Federico Fiorillo (1753 – nach 1823)
Quintett für Flöte, Horn, Violine, Viola und Basso
Federico Fiorillo wurde 1753 als dritter Sohn von Ignazio Fiorillo geboren, der Kapellmeister am Braunschweiger Hof war. Er spielte Mandoline, Violine und Viola. 1780 hielt er sich in Polen auf, 1782 in Riga – wahrscheinlich als Korrepetitor – und 1786 lebte er in Paris. Ab 1791 wird er als Violaspieler in England erwähnt.

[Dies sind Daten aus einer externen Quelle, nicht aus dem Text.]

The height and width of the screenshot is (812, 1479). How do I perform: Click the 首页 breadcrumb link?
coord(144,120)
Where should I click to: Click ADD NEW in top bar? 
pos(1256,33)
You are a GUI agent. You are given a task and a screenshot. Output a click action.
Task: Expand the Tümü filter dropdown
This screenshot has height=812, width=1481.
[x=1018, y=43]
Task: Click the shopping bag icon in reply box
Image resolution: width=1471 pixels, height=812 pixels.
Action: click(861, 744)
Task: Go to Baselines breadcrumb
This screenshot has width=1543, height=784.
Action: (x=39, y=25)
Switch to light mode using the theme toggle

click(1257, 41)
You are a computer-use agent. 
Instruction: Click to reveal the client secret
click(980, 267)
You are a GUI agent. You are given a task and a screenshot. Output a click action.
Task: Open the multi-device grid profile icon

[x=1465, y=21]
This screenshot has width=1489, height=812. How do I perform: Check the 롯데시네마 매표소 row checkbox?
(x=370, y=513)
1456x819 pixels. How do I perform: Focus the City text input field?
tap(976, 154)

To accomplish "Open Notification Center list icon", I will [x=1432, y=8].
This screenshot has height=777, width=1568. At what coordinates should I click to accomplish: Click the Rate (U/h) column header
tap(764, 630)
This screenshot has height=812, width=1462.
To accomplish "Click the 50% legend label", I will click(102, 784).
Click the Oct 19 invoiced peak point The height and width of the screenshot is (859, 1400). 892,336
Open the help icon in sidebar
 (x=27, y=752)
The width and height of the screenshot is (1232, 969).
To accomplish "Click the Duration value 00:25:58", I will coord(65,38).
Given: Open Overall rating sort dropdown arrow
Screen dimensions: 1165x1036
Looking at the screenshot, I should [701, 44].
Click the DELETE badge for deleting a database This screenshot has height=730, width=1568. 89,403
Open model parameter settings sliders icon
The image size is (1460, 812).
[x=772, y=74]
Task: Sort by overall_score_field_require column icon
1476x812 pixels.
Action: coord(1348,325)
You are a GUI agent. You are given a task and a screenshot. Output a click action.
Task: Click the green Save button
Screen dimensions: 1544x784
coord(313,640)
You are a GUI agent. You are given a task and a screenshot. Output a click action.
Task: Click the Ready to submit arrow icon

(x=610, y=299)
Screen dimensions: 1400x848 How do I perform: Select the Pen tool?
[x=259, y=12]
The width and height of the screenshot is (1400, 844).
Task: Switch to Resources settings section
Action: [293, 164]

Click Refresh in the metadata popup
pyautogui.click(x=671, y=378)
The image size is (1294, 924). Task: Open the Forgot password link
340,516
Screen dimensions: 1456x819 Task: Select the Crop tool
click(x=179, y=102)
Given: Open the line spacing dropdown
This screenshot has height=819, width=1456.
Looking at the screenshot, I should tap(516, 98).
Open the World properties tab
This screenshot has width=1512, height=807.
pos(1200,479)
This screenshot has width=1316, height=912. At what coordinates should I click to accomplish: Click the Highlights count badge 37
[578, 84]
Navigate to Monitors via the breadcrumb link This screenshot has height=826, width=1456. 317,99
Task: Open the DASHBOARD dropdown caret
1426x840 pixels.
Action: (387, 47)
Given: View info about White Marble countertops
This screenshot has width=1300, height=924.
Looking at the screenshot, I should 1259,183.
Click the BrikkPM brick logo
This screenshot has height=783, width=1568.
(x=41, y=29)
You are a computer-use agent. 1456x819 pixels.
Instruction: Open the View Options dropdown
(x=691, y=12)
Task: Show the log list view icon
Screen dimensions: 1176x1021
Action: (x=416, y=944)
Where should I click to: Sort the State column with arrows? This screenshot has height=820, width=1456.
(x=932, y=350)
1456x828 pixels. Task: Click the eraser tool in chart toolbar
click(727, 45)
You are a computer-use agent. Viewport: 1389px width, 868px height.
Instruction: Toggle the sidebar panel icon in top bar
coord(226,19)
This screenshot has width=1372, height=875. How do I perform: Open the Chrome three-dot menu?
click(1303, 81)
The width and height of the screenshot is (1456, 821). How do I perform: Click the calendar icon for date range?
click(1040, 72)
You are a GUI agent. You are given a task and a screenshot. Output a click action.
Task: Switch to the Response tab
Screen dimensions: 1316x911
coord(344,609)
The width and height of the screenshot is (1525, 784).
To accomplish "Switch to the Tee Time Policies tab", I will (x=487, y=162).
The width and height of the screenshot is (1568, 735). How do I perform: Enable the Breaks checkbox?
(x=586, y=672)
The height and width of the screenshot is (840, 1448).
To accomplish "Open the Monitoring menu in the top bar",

Das vorliegende Quintett ist das dritte von drei Quintetten für Horn, Flöte oder Oboe, Violine, Viola und Basso, die um 1789 im Verlag Sieber in Paris unter dem Namen des Hornvirtuosen Giovanni Punto erschienen. Beim dritten Quintett steht – klein gedruckt – fairerweise auch der Name Fiorillo. Ob die Komposition in dieser Besetzung original ist, darf bezweifelt werden: Möglicherweise hat Punto sie arrangiert, denn Fiorillo ist eher mit Kompositionen für Streichquartett hervorgetreten. Ein solches Arrangieren war zu dieser Zeit jedoch völlig legitim und fester Bestandteil der damaligen Musikkultur.